In 2014 Brueggemann saddled his first graded stakes winner with a gelded son of English Channel  and Midwest homebred named The Pizza Man, who scored with Geroux in the Stars and Stripes Stakes (G3T) at Arlington International Racecourse. That same year Brueggemann had another promising Midwest homebred named Work All Week, who won his first three races of the year—two of them in the Hot Springs Stakes at Oaklawn Park and the Iowa Sprint Handicap at Prairie Meadows. The gelded son of City Zip went on to give Midwest, Brueggemann, and Geroux their first Breeders' Cup World Championships win in the Xpressbet Breeders' Cup Sprint (G1).

The thrills were far from over. In 2015 The Pizza Man gave the performance of a lifetime in the Arlington Million XXXIII Stakes (G1T), winning by a neck over co-favorite Big Blue Kitten to become the first Illinois-bred horse to win Arlington's most prestigious race. The victory was emotional for the Chicago-based owners and trainer.

"I can't describe how happy I am. That was more emotional than the Breeders' Cup for us because of what it means. I know it's tough times right now in Illinois, so I hope we can help turn the tide," said Richard Papiese, principal of Midwest Thoroughbreds after the Arlington Million win.

The Pizza Man would go to become the only Illinois-bred to win both the Arlington Million and the Northern Dancer Turf Stakes Presented by HPIBet (G1T), which he did in 2016. The Pizza Man retired with 17 wins (four in graded stakes) out of 36 starts and earned more than $2.1 million.

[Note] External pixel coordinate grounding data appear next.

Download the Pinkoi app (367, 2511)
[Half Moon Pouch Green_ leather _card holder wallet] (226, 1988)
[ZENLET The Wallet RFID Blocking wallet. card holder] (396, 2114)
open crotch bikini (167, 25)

Both The Pizza Man and Work All Week were pensioned at Old Friends Thoroughbred Retirement Farm near Georgetown, Ky., in August.

For his racing career, Brueggemann saddled 1,248 winners from 7,417 starters, giving him a 17% win rate. His horses captured more than $26.7 million in purses. Throughout the heady run from 2012-15 when Brueggemann's horses earned nearly $10.5 million in purses, Geroux's agent Doug Bredar said Brueggemann was steady and always a joy to be around.

"He was wonderful to deal with, really a jockey agent's dream," he recalled. "If I had to tell him we had another horse in a race and couldn't ride his, he was just always a good guy about it. When I was just getting going as an agent, I spent a lot of time in his barn talking about everything.

"He was so important in jump-starting Florent's career, and that win in Arlington Million—since I grew up in Chicago—was as special as any win. To see a small-time guy have the opportunity to train a Breeders' Cup winner and then an Arlington Million winner was nothing short of amazing. Now that's he gone, it breaks my heart."